Trace Amines: A promising treatment pathway in psychiatry

Cells in the brain, called neurons, communicate with one another using chemicals referred to as  neurotransmitters. Many neurotransmitters are derived from amino acids, the building blocks of protein. Amino acids are molecules having an acid group plus one or more amine groups attached. Specific enzymes remove the acid group and, with one or two other minor alterations often occurring, the result may be an active amine-type of neurotransmitter.  Dopamine, norepinephrine, and serotonin are three such neurotransmitters in a major class called the monoamines.
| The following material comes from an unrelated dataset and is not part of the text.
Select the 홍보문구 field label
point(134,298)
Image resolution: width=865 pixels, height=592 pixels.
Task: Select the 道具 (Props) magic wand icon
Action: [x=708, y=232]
Many psychiatric drugs target these three neurotransmitters, and many psychiatric disorders are thought to be due to abnormalities in their activities.

Although psychiatry has largely focused on dopamine, norepinephrine and serotonin, it has long been known that small amounts of other amino acid-derived amines are also produced in the brain. These chemicals are often referred to as trace amines, with the name suggesting little significance in brain function. However, over recent years there has been growing evidence that trace amines play more important roles than had previously been suspected. Among the dozens of trace amines that have been identified in the human brain  are phenethylamine, tyramine, tryptamine, dimethyltryptamine, epinephrine, agmatine, spermine, synephrine, cadaverine, putrescine, and octopamine. As one might suspect from the name, octopamine was first discovered as a major neurotransmitter in the octopus brain. It is also important in the nervous systems of insects.  Another interesting trace amine is 3-iodothyronamine. It is derived from thyroid hormone, which itself is a highly modified amino acid.
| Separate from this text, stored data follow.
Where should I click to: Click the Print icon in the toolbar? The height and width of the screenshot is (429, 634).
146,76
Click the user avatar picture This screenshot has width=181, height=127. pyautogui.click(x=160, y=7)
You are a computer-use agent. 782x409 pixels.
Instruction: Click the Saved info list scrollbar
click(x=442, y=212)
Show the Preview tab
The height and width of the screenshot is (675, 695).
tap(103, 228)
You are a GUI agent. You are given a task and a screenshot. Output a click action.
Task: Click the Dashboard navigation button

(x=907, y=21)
A defining characteristic of neurotransmitters is that they are released from neurons and bind to receptors on adjacent neurons that transduce that binding into signals. The significance of trace amines became better appreciated when Trace Amine Related Receptors, or TAARs, were identified in human brain tissue. The various trace amines can activate these receptors. There are at least 6 different subtypes of TAARs in the human  brain, and many are located in areas of the brain  involved in the processing of emotions, reward and cognition. Thus, trace amines and TAARs appear likely to play roles in the higher functions of the mind, with abnormalities in their levels and function possibly contributing to psychiatric illness.
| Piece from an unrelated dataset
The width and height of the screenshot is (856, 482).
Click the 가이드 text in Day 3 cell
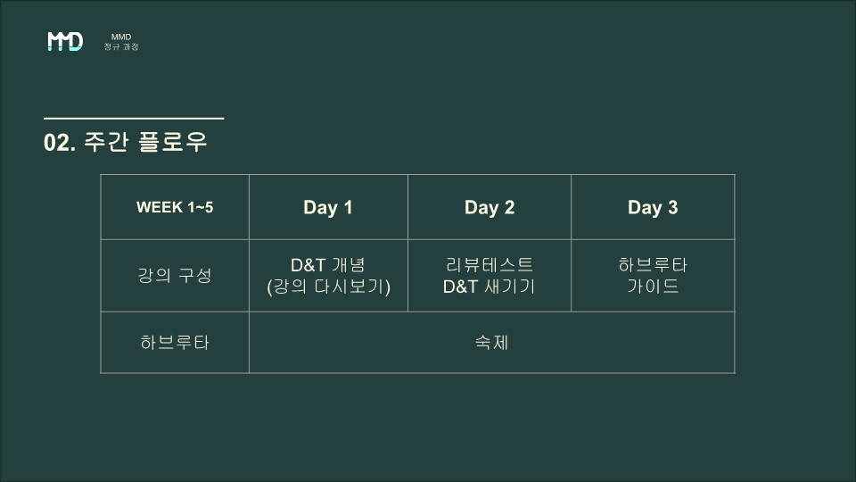[653, 286]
There is evidence of aberrations in TAAR activity in the brains of patients with certain mental illnesses. For example, the number of the TAAR-1 subtype of the receptor is increased in the prefrontal cortex of some individuals suffering schizophrenia. This may be the brain trying to adapt to insufficient stimulation by trace amines. Moreover, individuals carrying certain TAAR gene mutations appear to be predisposed to schizophrenia and bipolar affective disorder. Abnormal levels of certain trace amines in the brain may also contribute to psychiatric illness. Phenethylamine is deficient in the brains of some who suffer ADHD. Levels of agmatine are low in brains of suicide victims. Octopamine activity may be low in depressed patients, while increases of octopamine in certain liver diseases may contribute to delirium. Some trace amines, including  bufotenine and dimethyltryptamine, have hallucinogenic properties and are thought to activate certain TAARs. Though their overabundance was once suspected of contributing to psychosis, proper levels may calm the mind.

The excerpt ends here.